Reproduce the items verbatim, starting at the line containing "This screenshot has height=783, width=1361." and ending at the line containing "Action: pos(612,475)".

"""

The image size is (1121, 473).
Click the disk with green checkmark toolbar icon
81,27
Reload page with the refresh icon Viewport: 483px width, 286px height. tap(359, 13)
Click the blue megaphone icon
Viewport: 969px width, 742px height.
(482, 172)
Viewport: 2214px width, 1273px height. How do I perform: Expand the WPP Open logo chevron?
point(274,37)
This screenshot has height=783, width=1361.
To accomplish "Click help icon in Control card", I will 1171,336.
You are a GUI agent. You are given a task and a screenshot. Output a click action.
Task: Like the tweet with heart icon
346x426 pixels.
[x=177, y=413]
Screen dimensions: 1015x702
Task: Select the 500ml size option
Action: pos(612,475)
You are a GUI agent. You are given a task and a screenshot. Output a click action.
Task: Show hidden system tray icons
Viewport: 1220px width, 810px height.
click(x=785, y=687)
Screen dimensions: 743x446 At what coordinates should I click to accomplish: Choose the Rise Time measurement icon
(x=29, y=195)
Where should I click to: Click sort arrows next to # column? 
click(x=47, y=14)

"""

### Response to the exercise
This screenshot has height=783, width=1361.
To accomplish "Click help icon in Control card", I will 1171,336.
You are a GUI agent. You are given a task and a screenshot. Output a click action.
Task: Like the tweet with heart icon
346x426 pixels.
[x=177, y=413]
Screen dimensions: 1015x702
Task: Select the 500ml size option
Action: pos(612,475)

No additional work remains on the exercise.